### Data
————
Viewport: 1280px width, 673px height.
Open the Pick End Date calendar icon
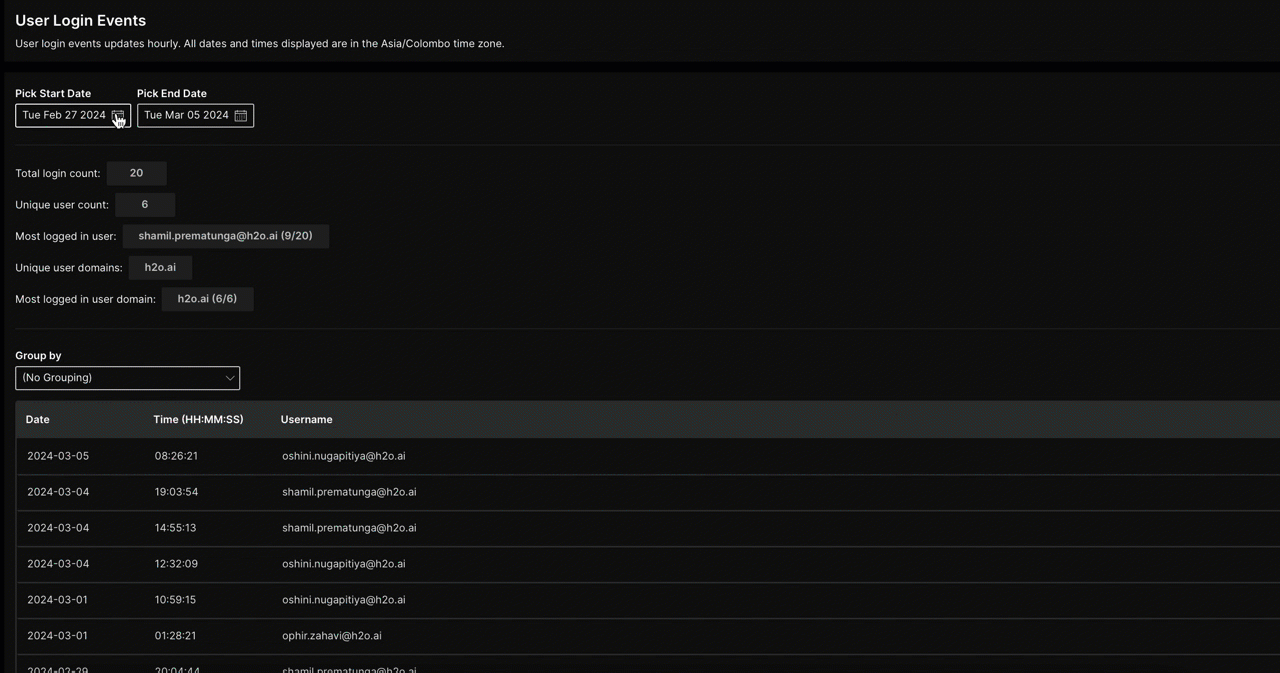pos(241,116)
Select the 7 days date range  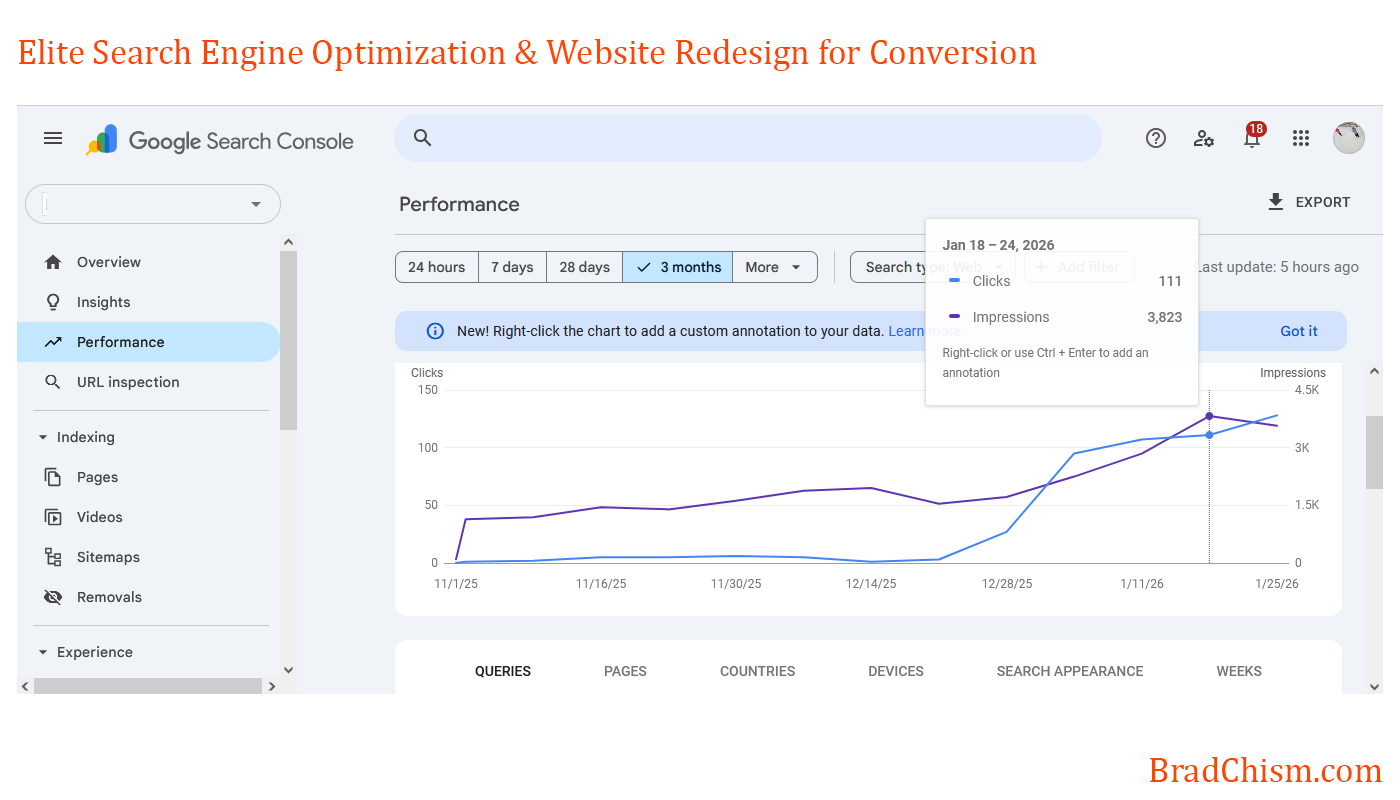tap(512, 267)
————
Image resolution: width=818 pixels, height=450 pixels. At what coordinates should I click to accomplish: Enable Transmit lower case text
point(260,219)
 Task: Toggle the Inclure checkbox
————
### Assignment
Reprint exactly the lines above that start at the one with "Image resolution: width=818" and end at the one with "Task: Toggle the Inclure checkbox", keeping both and adding none.

### Your response
Image resolution: width=818 pixels, height=450 pixels. At what coordinates should I click to accomplish: Enable Transmit lower case text
point(260,219)
 Task: Toggle the Inclure checkbox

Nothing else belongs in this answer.